Key characteristics of blockchain In summary, blockchain has following key characteristics.
• Decentralization
In conventional centralized transaction systems, each transaction needs to be validated through the central trusted agency (e.g., the central bank) inevitably resulting the cost and the performance bottlenecks at the central servers. Differently, a transaction in the blockchain network can be conducted between any two peers (P2P) without the authentication by the central agency. In this manner, blockchain can significantly reduce the server costs (including the development cost and the operation cost) and mitigate the performance bottlenecks at the central server.
• Persistency
Since each of the transactions spreading across the network needs to be confirmed and recorded in blocks distributed in the whole network, it is nearly impossible to tamper. Additionally, each broadcasted block would be validated by other nodes and transactions would be checked. So any falsification could be detected easily.
• Anonymity.
Each user can interact with the blockchain network with a generated address. Further, a user could generate many addresses to avoid identity exposure. There is no longer any central party keeping users’ private information. This mechanism preserves a certain amount of privacy on the transactions included in the blockchain. Note that blockchain cannot guarantee the perfect privacy preservation due to the intrinsic constraint (details refer to Section 5).
• Auditability.
Since each of the transactions on the blockchain is validated and recorded with a timestamp, users can easily verify and trace the previous records through accessing any node in the distributed network. In Bitcoin blockchain, each transaction could be traced to previous transactions iteratively. It improves the traceability and the transparency of the data stored in the blockchain.

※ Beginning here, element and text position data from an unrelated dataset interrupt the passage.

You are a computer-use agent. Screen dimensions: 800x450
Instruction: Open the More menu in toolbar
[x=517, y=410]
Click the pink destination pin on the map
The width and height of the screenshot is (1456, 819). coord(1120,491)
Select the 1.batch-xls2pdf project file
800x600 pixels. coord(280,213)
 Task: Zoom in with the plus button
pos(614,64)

Some Remarks for the Discussion
We have discussed what the blockchain is, but why should anyone care? For seemingly being a rather ambiguous technology to the general populace, a monetary application of the blockchain has garnered a large financial backing. With the price of a Bitcoin currently being valued at about ten thousand dollars (Wikipedia & Contributors, 2018a), it seems important to see why people are investing in it. As illustrated by the thematic analysis above, blockchain has implications for a wide variety of fields. Some are more hopeful, or seem more useful, than others. While it might be too difficult to see applying blockchain to really intricate and highly regulated industries like securities at the moment (Tranquillini, 2016), we can see that it has already had some degree of success with things like product traceability (Lu & Xu, 2017).

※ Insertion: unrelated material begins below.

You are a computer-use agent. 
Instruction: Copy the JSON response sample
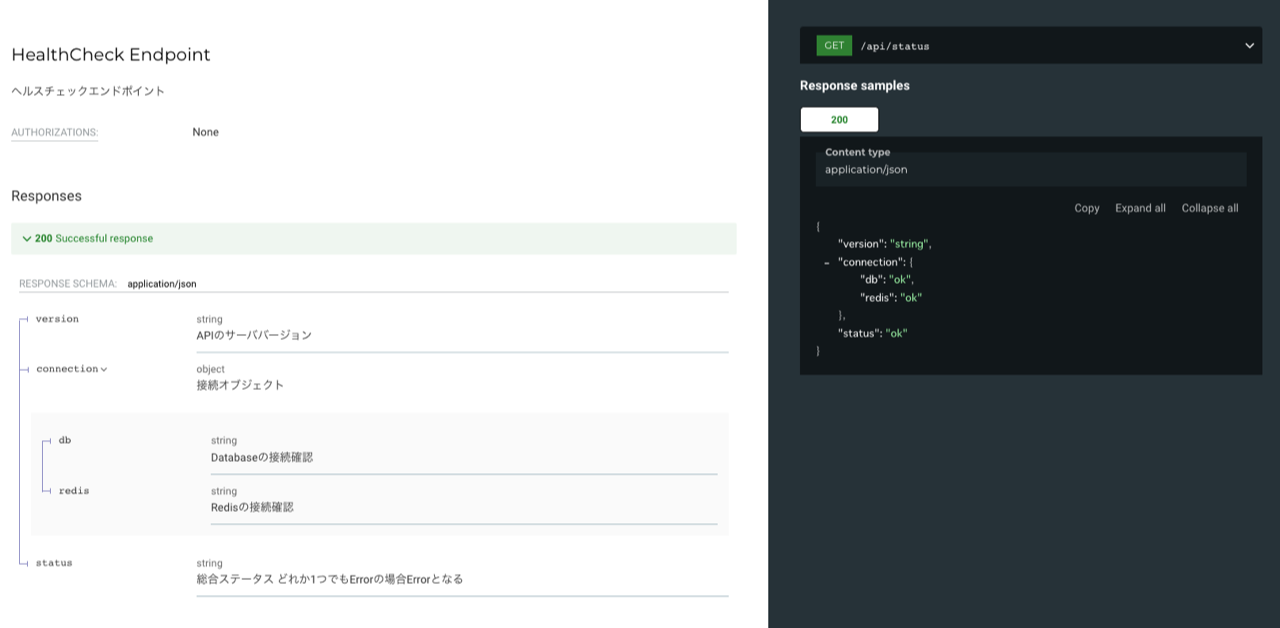1086,208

We have also seen that many researchers are confident it can be applied to things like food security (Ahmed & Broek, 2017), city planning (Sun et al., 2016), property ownership (Ishmaev, 2017), and financial transactions (Cocco et al., 2017). The implications and challenges vary greatly between each industry. For food security, the benefits are largely tied to product traceability and preventing such issues as fraud and transmission of foodborne contagions. The benefits for city planning are largely social and focus on helping people to navigate both the infrastructure and social parameters of a city – such as trust and transparency in managing decentralized work-forces. Finances are the most obvious application of blockchain. This technology has risen to stardom primarily through blockchain and other crypto-currencies. Currencies like bitcoin and ethereum were created for blockchain, and have witnessed explosive growth. There is a greater potential for blockchain technology beyond crypto-currency itself, and it has huge implications – from increased transparency, to minimizing transaction fees by bypassing third-parties like banks. While there are challenges in implementing blockchain technologies in these industries, the benefits seem to outweigh the drawbacks in many instances. Certainly, in industries like governmental regulation, corporate governance, and securities blockchain is but one potential component of massive distributed systems, and implementation is a very delicate process that takes time. While it is unclear as to how blockchain technologies will be implemented over time, it is clear that there are enough benefits for certain industries and sectors to begin implementing it slowly and with attentiveness.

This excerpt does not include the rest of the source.